The potential to improve the clinical treatment of nail disease using laser poration to facilitate drug access to the pharmacological target requires a number of issues to be resolved: (a) control of the depth of nail poration; (b) minimising thermal damage to, and coagulation of, surrounding tissue that may prevent efficient drug diffusion from the pores; (c) creation of small-diameter, cylindrical pores to compromise the nail as little as possible; and (d) ensuring that patient discomfort is avoided.

The research presented here describes the first optical poration of the human nail using a high-repetition-rate femtosecond pulsed laser, from which the light is delivered by a negative curvature photonic crystal fibre. Manipulation of laser power and time of exposure permits small-diameter pores of different depths to be created. Use of an optical chopper to interrupt the train of pulses improves the dissipation of heat from the nail and reduces collateral thermal damage at and near the pore edge.

Fluorescence microspectroscopy was employed as a quantitative tool to assess thermal damage to the nail induced by laser poration. An empirical relation was established to correlate the integrated fluorescent intensity with the increased temperature produced in the nail by exposure to the laser radiation. The high resolution of the Raman microscope permitted detailed maps of thermal damage to be determined and facilitated understanding of the poration mechanism.
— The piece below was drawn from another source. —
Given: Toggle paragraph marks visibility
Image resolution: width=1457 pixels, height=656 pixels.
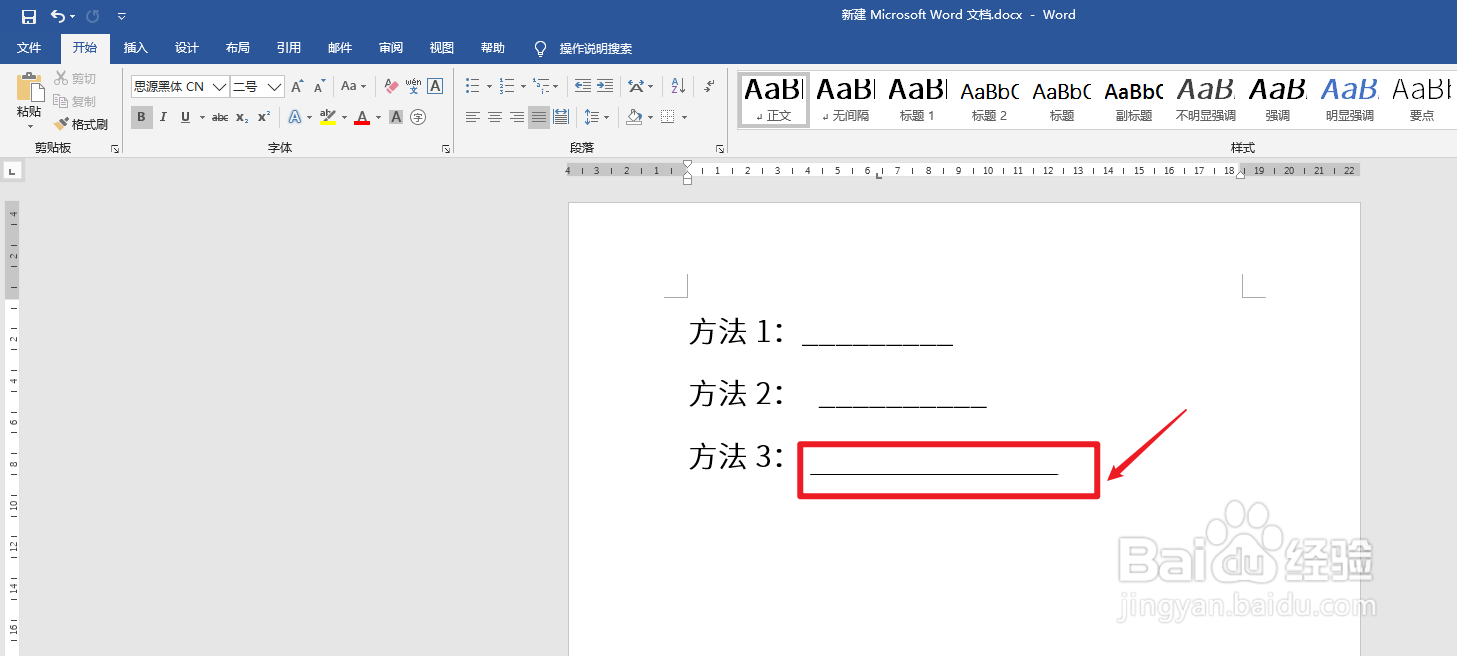Looking at the screenshot, I should (708, 86).
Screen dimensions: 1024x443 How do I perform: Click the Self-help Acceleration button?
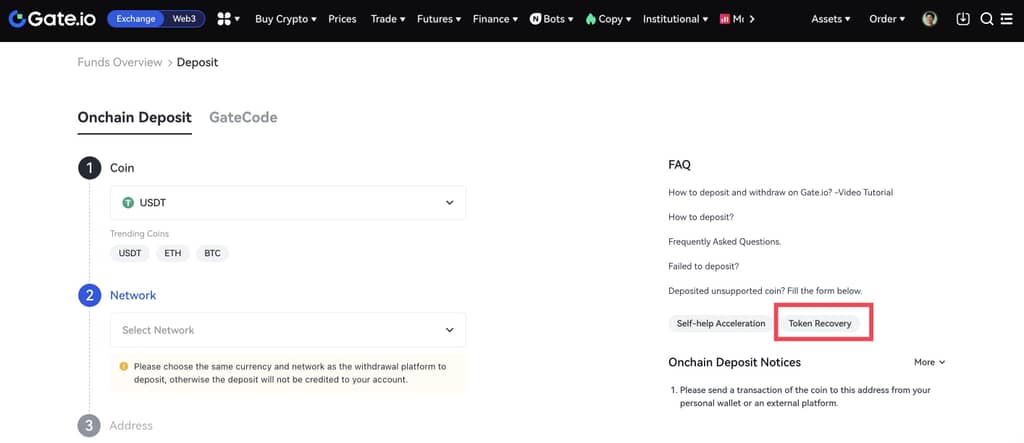click(x=720, y=324)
It was deduced that plasma-driven ablation occurred through the centre of the pore and caused little damage to the nail below. In contrast, cumulative photothermal processes were responsible for removal of material (and the local damage) at the edges of the pore. The results showed that thermal damage progressively decreases with decreasing total energy per pore even when the exposure time for the lower energy is significantly longer. The treatment regimen corresponding to the lowest energy per pore caused minimal thermal damage.

While the method developed offers a useful tool for the quantitative evaluation of thermal damage to the human nail, it should also be applicable to other, diverse biological tissues, such as skin, bone and teeth. Furthermore, it appears that the approach is sufficiently robust to take into account the position-dependent variation in optical properties of inhomogeneous biological material as well.